O vereador João Paulo iniciou a audiência explicando que o retorno do pronto atendimento ao hospital seria uma das poucas chances da instituição manter-se de pé e que a reunião deveria correr no sentido de acertar a melhor maneira para que isso acontecesse.
Correndo risco de fechar as portas, o Hospital São Vicente de Paulo precisa da ajuda da Prefeitura para manter-se aberto e recuperar o recurso do Programa Rede Resposta, que caso fosse feito o acordo, manteria o SAMU na cidade. Com uma dívida de R$478.70,49, segundo o próprio presidente da entidade. Sem dinheiro em caixa, Renato Balla falou sobre as dificuldades pela qual a instituição está passando. ?Nós não jogamos a toalha, nós estamos com muita fé em Deus que nós vamos conseguir salvar o hospital, que nós vamos lutar pra poder pagar essa dívida, mas se não tiver o apoio da prefeitura, a ajuda da população nós não vamos conseguir?, disse o diretor.
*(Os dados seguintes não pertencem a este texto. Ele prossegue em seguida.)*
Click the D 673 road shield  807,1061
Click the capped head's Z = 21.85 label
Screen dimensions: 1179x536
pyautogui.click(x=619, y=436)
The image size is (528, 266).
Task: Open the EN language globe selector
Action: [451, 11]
Como o município também enfrenta dificuldades financeiras, o Prefeito Tião Nara (PT do B) disse que a Prefeitura estava disposta a negociar, mas que seria impossível pagar o valor solicitado pelo hospital, propondo uma parceria.
O Promotor de Justiça Dr. Cristiano Cassiolato foi um dos grandes mediadores e responsáveis pela viabilização do acordo. Explicou que obrigatoriamente o pronto atendimento tem que ser dirigido pela Prefeitura, mas que isso pode sim ser feito dentro das instalações do hospital. ?Basta que se sente, que se chegue a um valor que seja o adequado e justo e estudem os mecanismos jurídicos para isso, que existem. Não defendo que hospital se subjugue ao Município e não defendo que o Município se subjugue ao hospital. Nós do Ministério Público, com base nos dados, nós defendemos que se faça um entendimento visando um bem comum?.
Depois de quase quatro horas, com a presença dos vereadores Zé Pequeno, Sandro Pescador, Angela Vitor, Paulão, João do Tiãozão, Filipe Carielo, do Vice-prefeito Wilber Moura, do Diretor do Departamento de Saúde e de muitos cidadãos, chegou-se ao acordo almejado por todos que participaram da audiência.
A vereadora Angela Vitor fez questão de destacar o esforço despendido por parte dos vereadores para que se chegasse a esse acordo e conclamou a população a se unir novamente, como foi para a construção do hospital, para ajudar a sanar a dívida da instituição.
O Presidente da Câmara, Juliano, lembrou que o mandato passado foi uma luta constante para que esse plantão de urgência/emergência não saísse do hospital e que essa foi uma ocasião muito feliz, participar do retorno do pronto atendimento.
?O esforço conjunto entre as partes foi o grande responsável pelo sucesso da audiência pública, que deve sempre observar o princípio da objetividade, deixando de lado demagogias e politicagens?, disse o vereador João Paulo.
Os vereadores esperam que, a partir de agora, Prefeitura e Hospital esqueçam as diferenças que vinham ocorrendo mesmo antes do deslocamento do pronto atendimento, em outras legislaturas, e ofereçam um sistema de saúde justo para a população.